Underlying this is an opinion I baked into Stack Error: error messages are for debugging, not for runtime error handling. Otherwise all your error strings effectively become part of your public interface since a downstream library can rely on them for error handling.

lilyball•10mo ago
If the macros only exist to get file and line information, you could do the same thing by using `#[track_caller]` functions combined with `std::panic::Location` to get that same info. For example, `stack_err!` could be replaced with

  impl StackError {
      #[track_caller]
      fn new_location(msg: impl Display) -> Self {
          let loc = std::panic::Location::caller();
          Self::new(format!("{}:{} {msg}", loc.file(), loc.line()))
      }
  }
such that you call `.map_err(StackError::new_location("data is not a list of strings"))`. A macro is nice if you need to process format strings with arguments (though someone can call `StackError::new_location(format_args!(…))` if they want), but all of your examples show static strings so it's nice to avoid the error in that case.
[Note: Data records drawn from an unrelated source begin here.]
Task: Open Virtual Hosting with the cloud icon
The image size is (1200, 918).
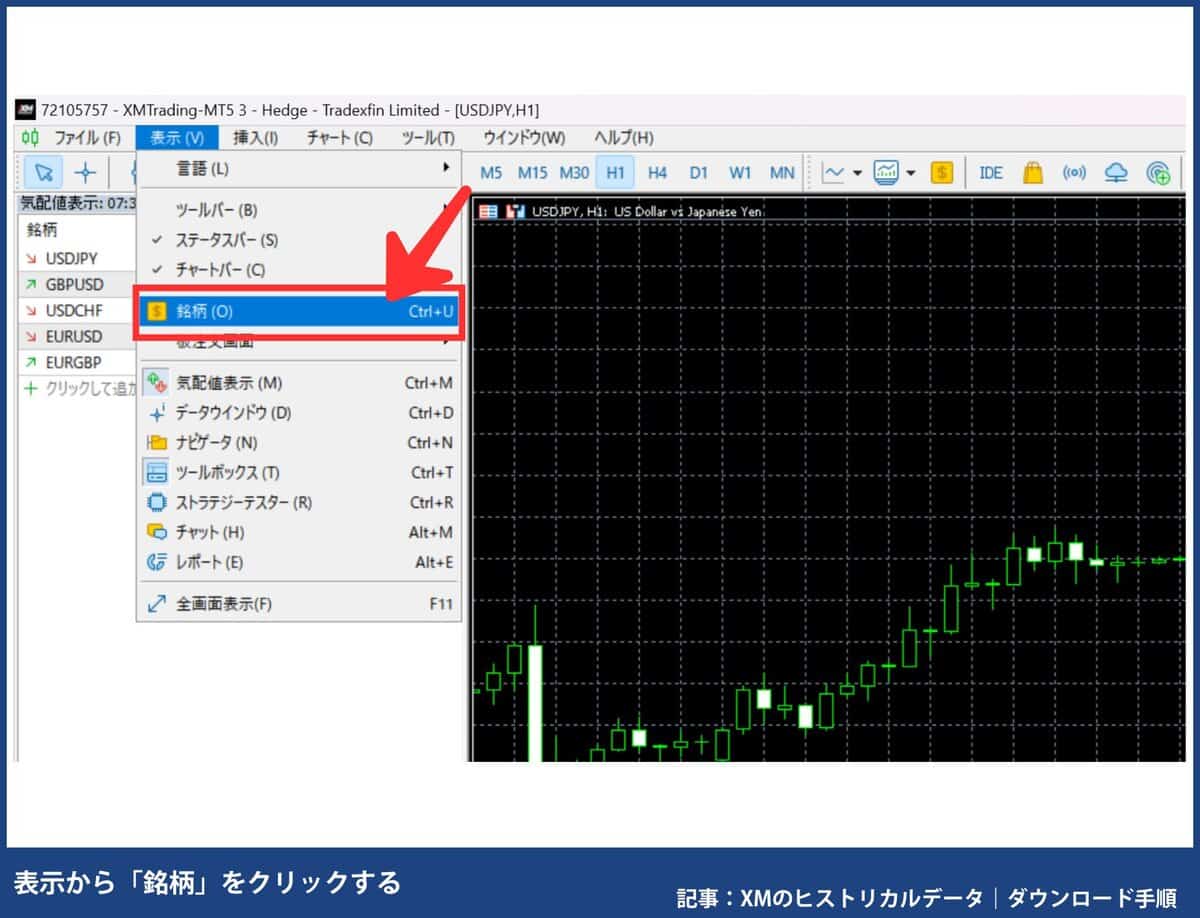Action: [x=1117, y=172]
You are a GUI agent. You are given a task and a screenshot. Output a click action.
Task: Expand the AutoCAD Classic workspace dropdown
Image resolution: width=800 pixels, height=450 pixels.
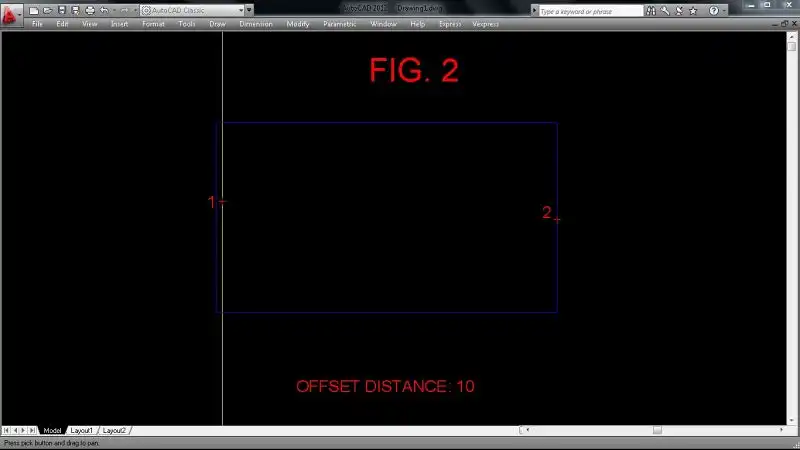[x=191, y=10]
The use of `std::panic::Location` also means instead of baking that into a format string you could also just have that be an extra field on the error, which would let you expose accessors for it, and you can then print them in your Debug/Display impls.

Speaking of, the Display impl really should not include its source. Standard handling for errors expects that an error prints just itself with Display because it's very common to recurse through sources and print those, so if Display prints the source too then you're duplicating output. Go ahead and print it on Debug though, that's nice for errors returned from `main()`.

garrinm•10mo ago
Thanks for the insight, I wasn't aware of `track_caller`. I'll definitely be looking into this. I was scratching my head trying to figure out how to make file and line number usage consistent and customizable, this looks like the answer!

You're also right that this will pretty much eliminate the need for macros.

That's also a very key insight about Display vs. Debug printing. I'll be looking into that as well.

Thank you for the thoughtful reply.

DavidWilkinson•10mo ago
Dei here, from the team behind Error Stack [1] (a similarly named existing, context-aware error-handling library for Rust that supports arbitrary attachments). How does Stack Error, here, compare?